# WORK REQUIRED
Retype the lines below exactly, from the line containing "Task: Enter Setup mode" through the line containing "Action: (x=1282, y=53)", both included, and leave out the pictures.

# EXERCISE MATERIALS

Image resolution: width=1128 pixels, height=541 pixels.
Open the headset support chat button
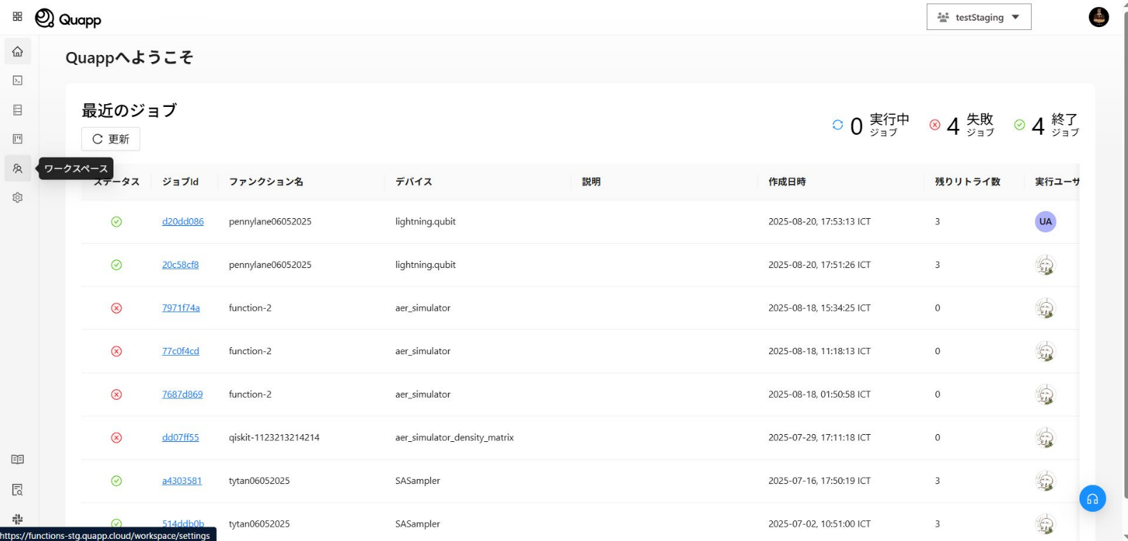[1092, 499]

==

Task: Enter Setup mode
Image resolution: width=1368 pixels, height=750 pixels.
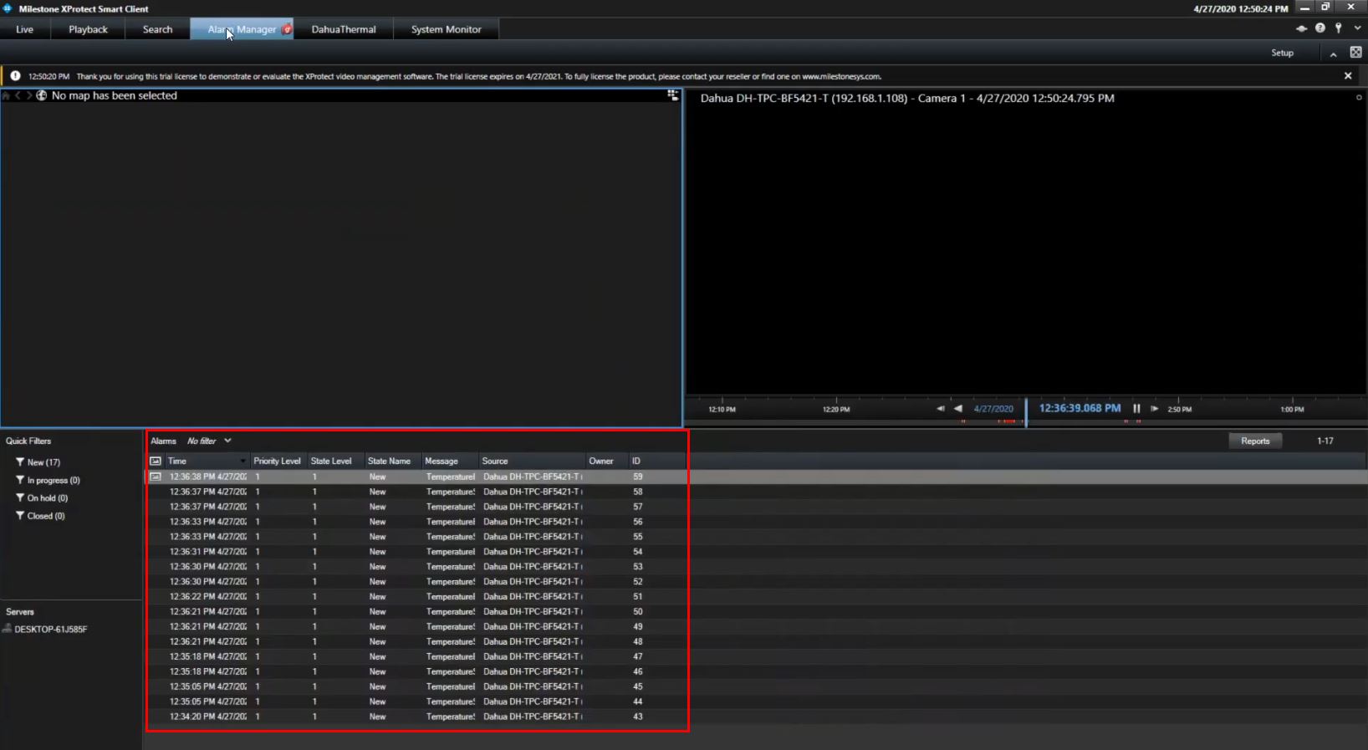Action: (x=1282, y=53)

# RESULT
Task: Enter Setup mode
Image resolution: width=1368 pixels, height=750 pixels.
Action: (x=1282, y=53)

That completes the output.